[[ Extracted entries, beginning ]]

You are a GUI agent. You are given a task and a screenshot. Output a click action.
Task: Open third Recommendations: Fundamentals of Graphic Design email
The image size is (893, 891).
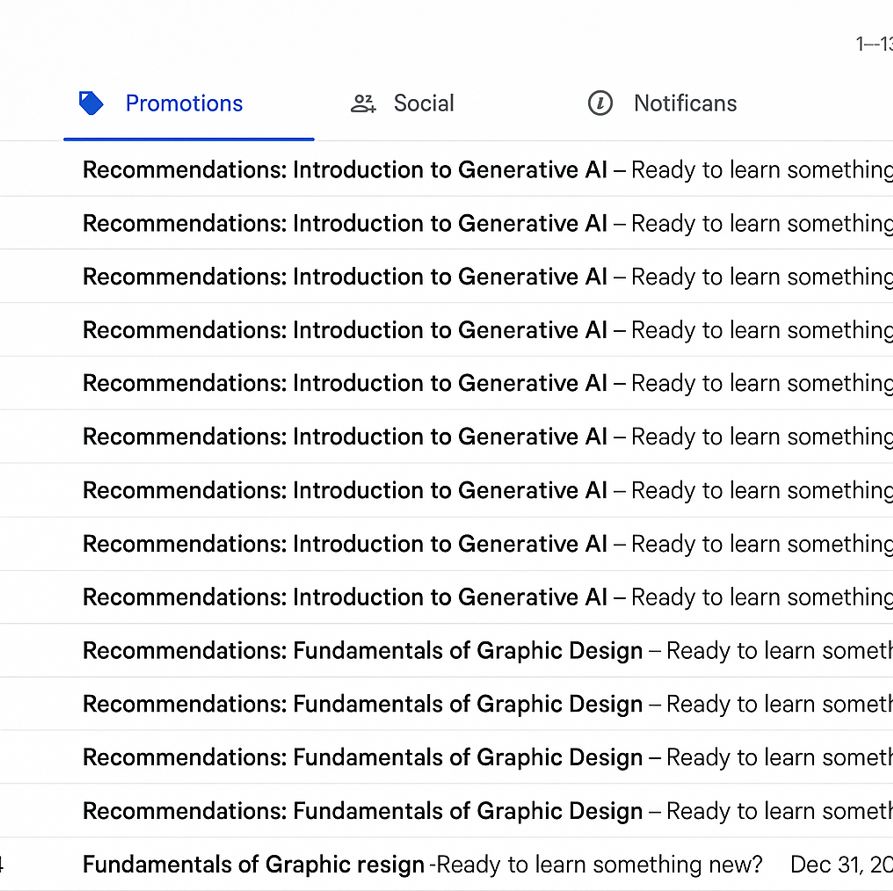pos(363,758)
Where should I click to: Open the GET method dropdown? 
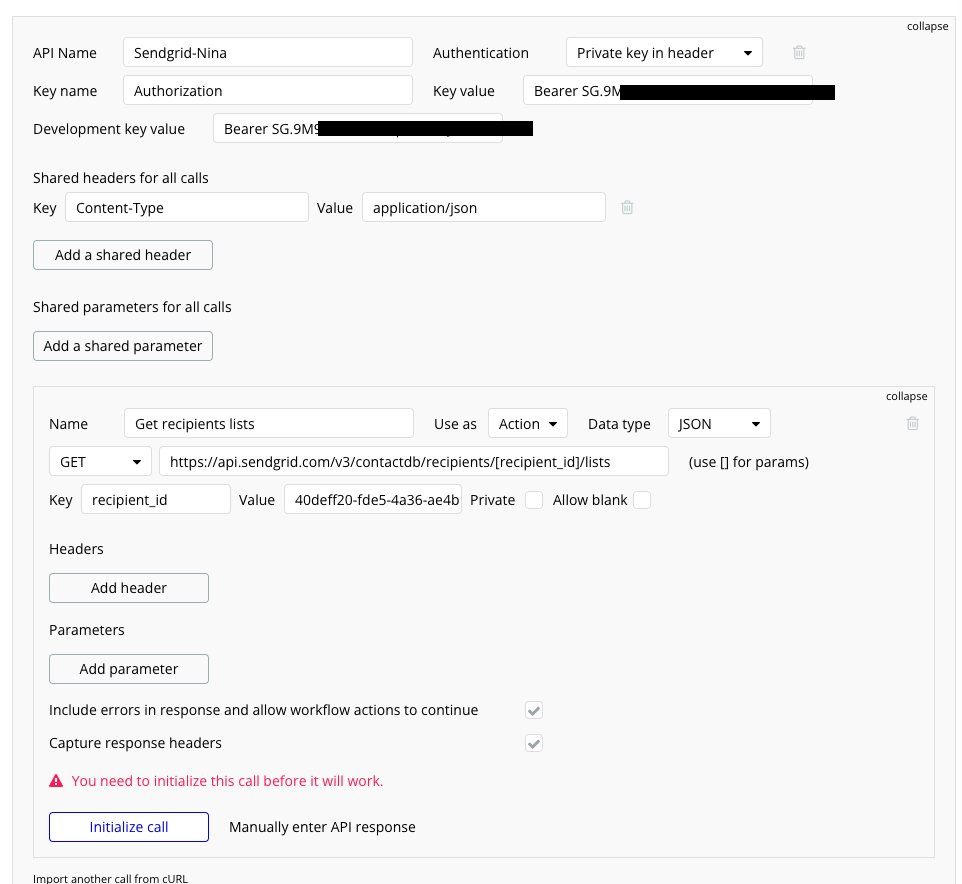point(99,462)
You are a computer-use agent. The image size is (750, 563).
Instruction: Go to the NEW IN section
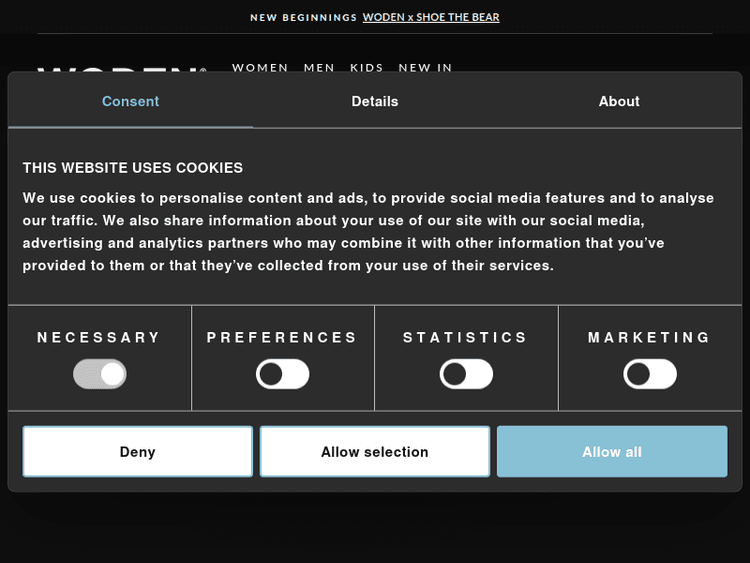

[[ Extracted entries, end ]]

§ The task:
Going through the listing above, tally the lines that contain the word "agent" and state the total alone.

§ Answer for the task:
2